*** Opening of RECORDS SUPPLIED ***
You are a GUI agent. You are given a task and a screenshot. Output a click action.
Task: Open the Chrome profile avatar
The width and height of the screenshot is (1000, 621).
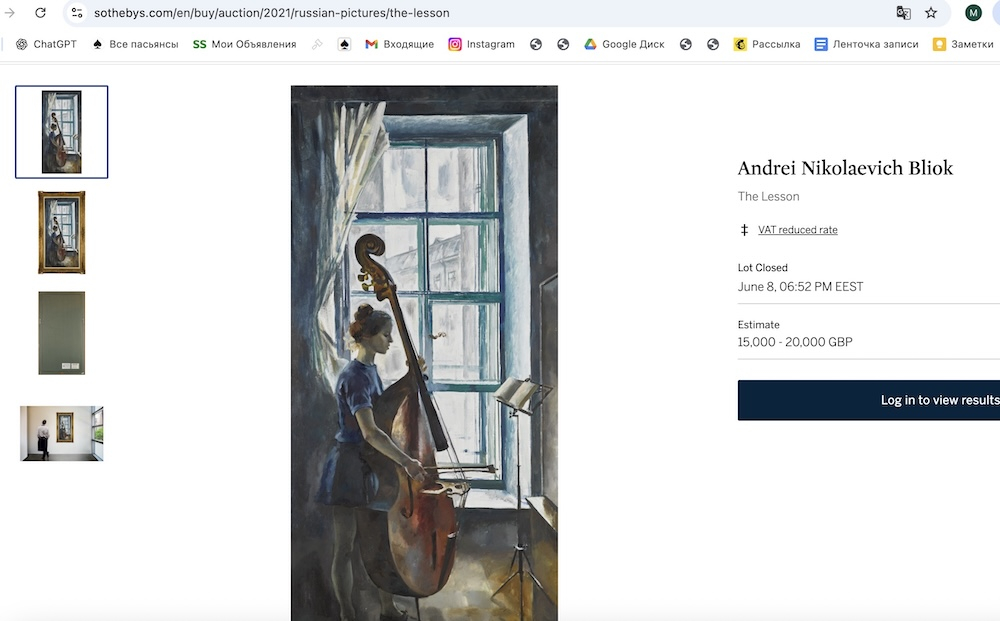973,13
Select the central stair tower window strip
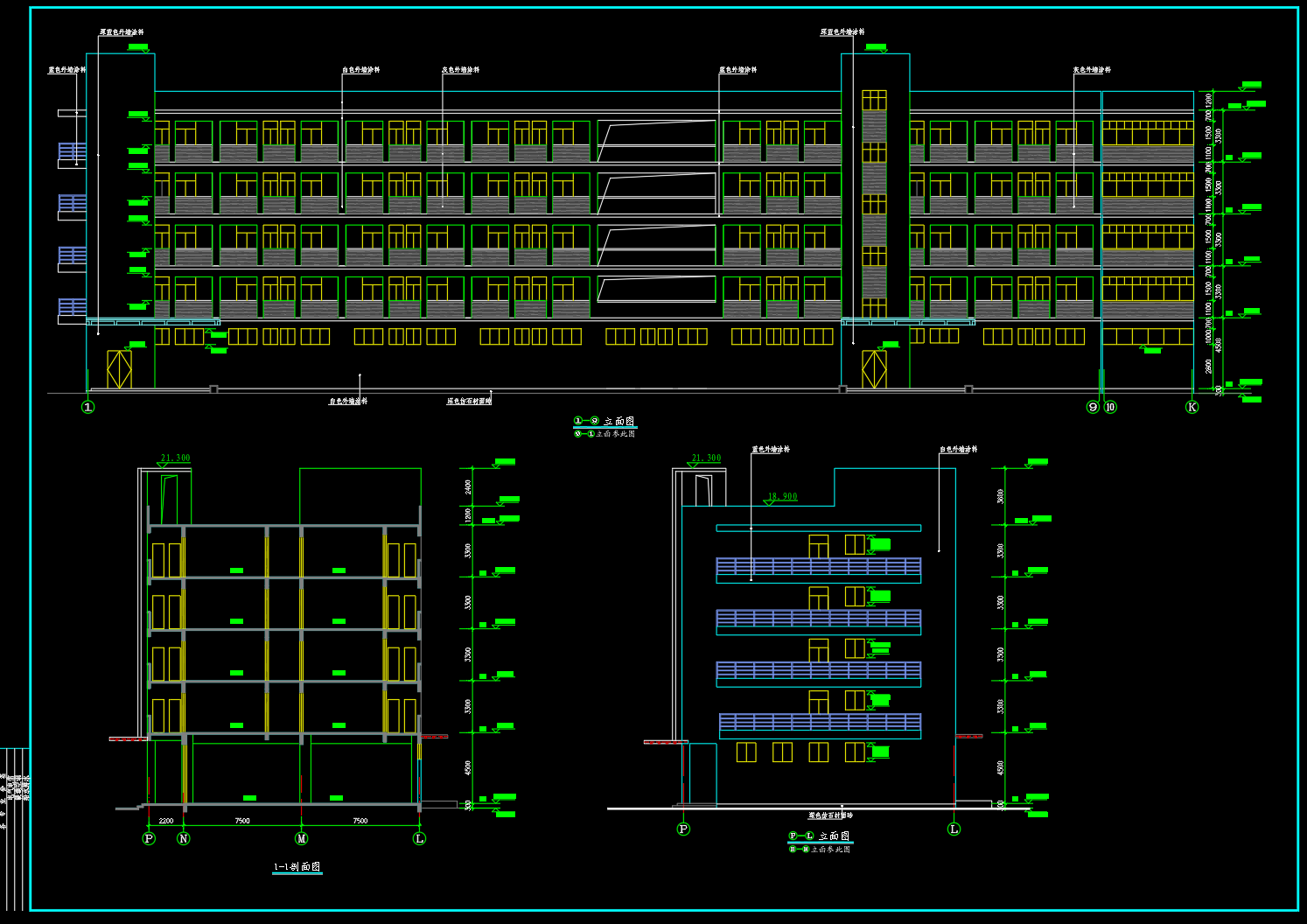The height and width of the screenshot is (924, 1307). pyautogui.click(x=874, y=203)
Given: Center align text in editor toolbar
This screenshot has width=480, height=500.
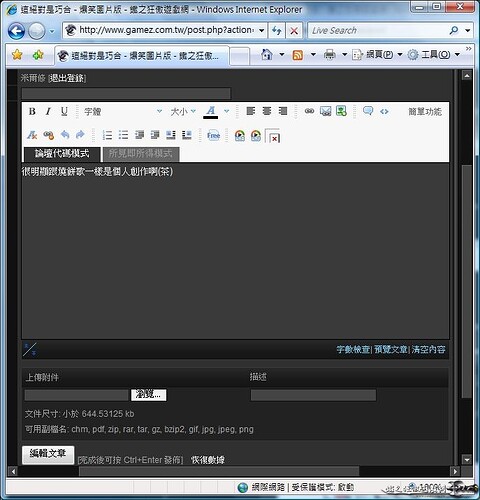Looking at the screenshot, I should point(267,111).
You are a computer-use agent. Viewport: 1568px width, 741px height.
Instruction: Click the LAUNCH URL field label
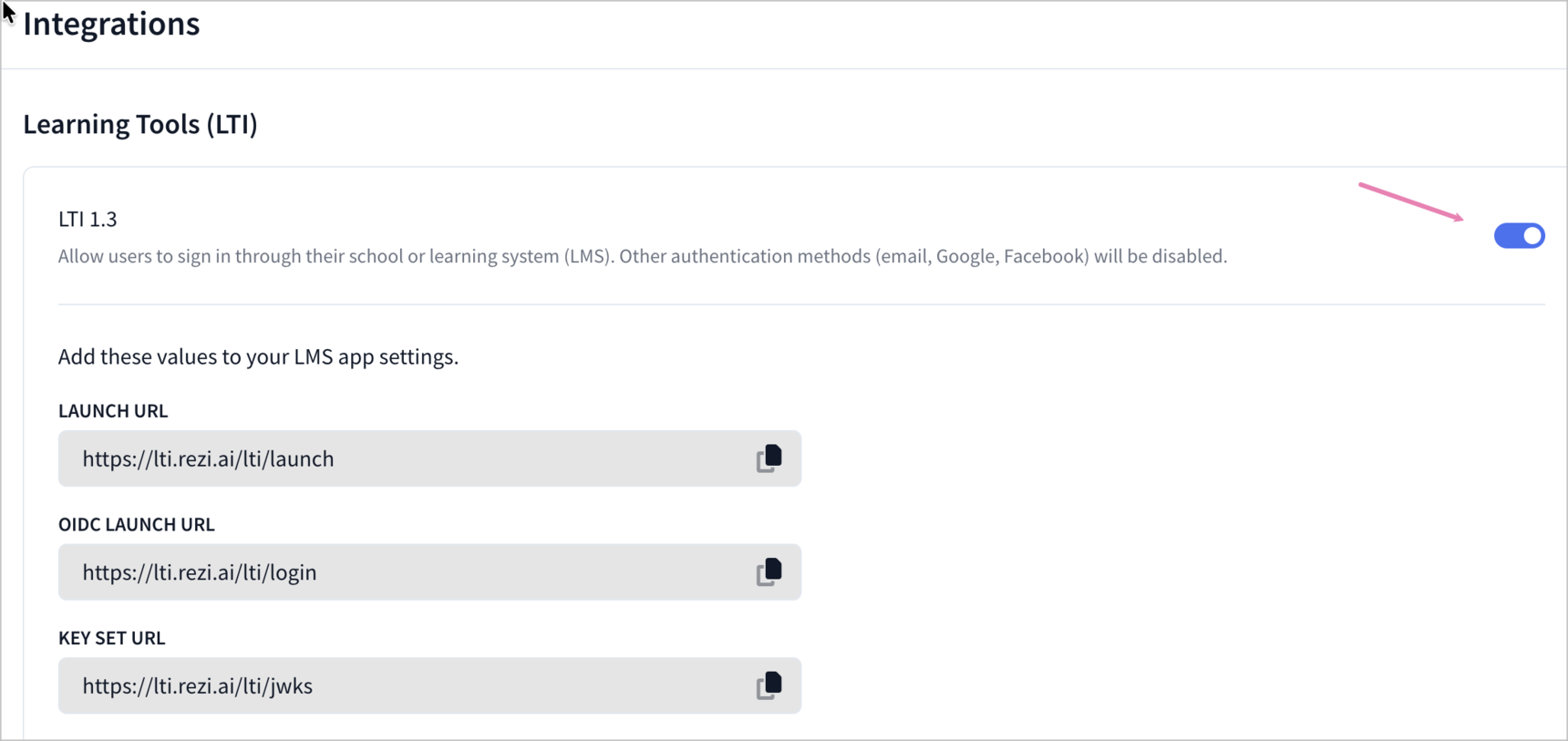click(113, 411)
*** Close of RECORDS SUPPLIED ***
*** Opening of RECORDS SUPPLIED ***
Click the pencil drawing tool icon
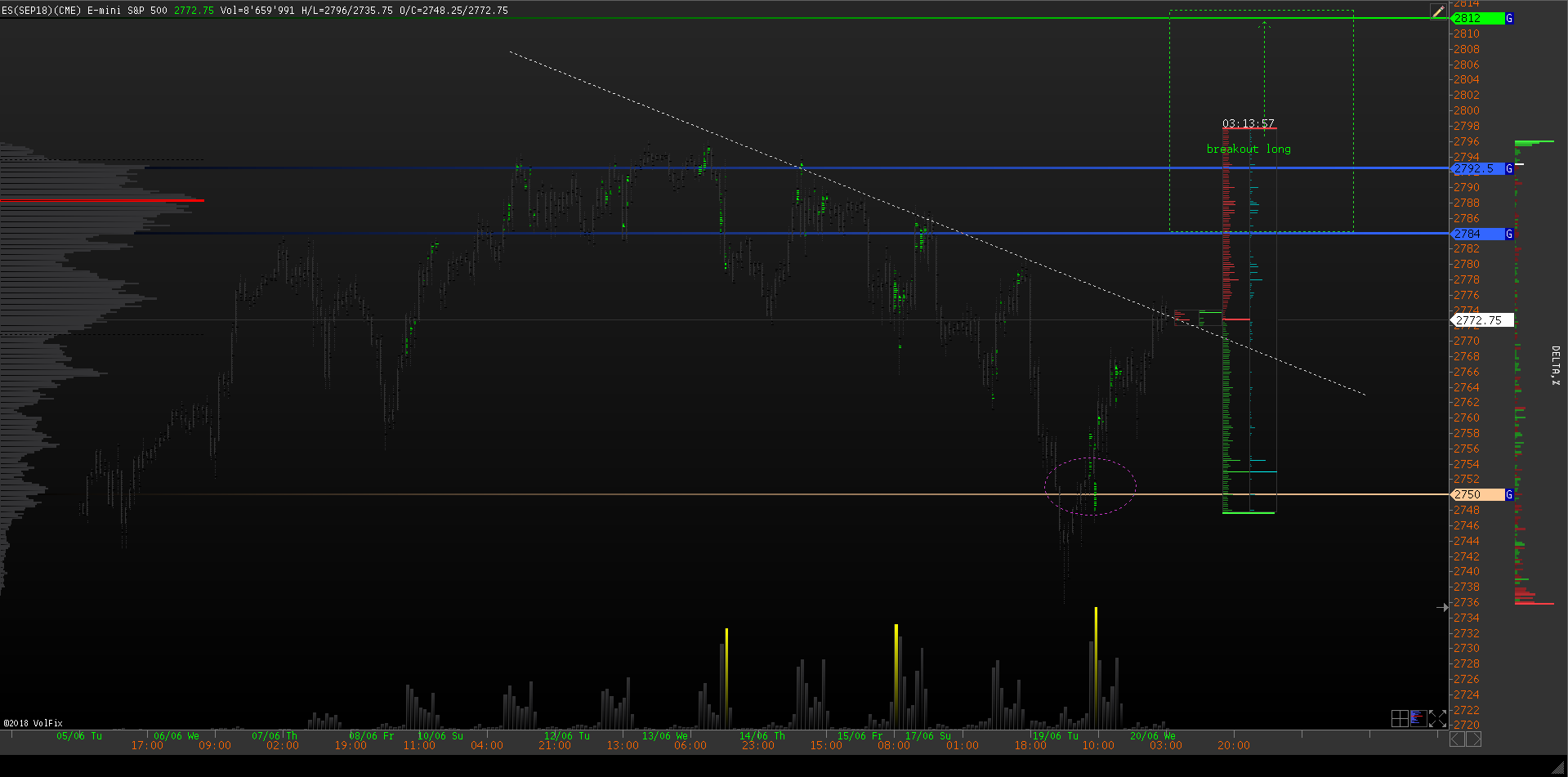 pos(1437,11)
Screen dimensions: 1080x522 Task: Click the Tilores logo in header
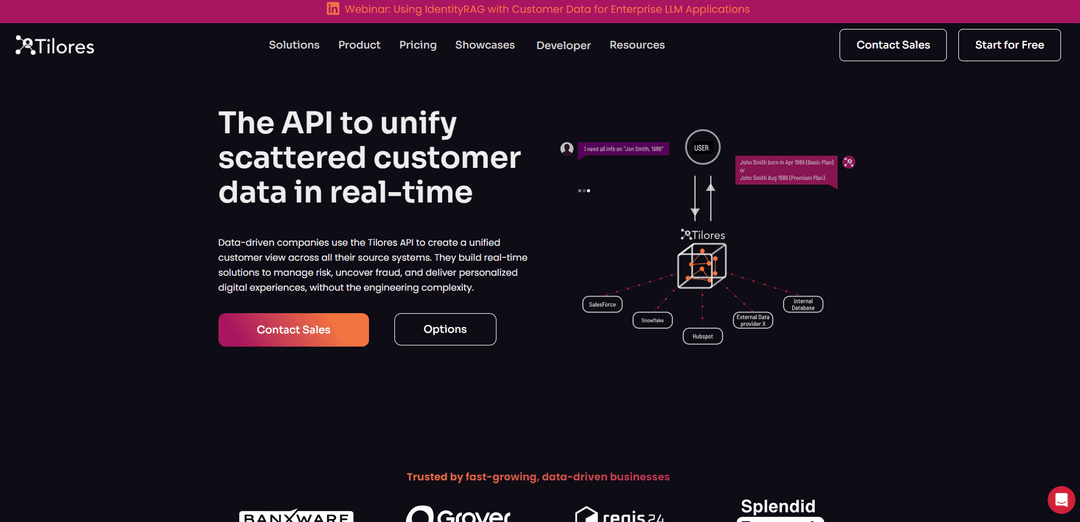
*** Close of RECORDS SUPPLIED ***
*** Opening of RECORDS SUPPLIED ***
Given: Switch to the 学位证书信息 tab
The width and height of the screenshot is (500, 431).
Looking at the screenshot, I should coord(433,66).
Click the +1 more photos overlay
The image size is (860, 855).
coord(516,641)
*** Close of RECORDS SUPPLIED ***
▸ **TASK TO CARRY OUT**
Please count the lines in the records that hold the string "agent", and give the number alone.

▸ **RESULT FOR THIS EXERCISE**
2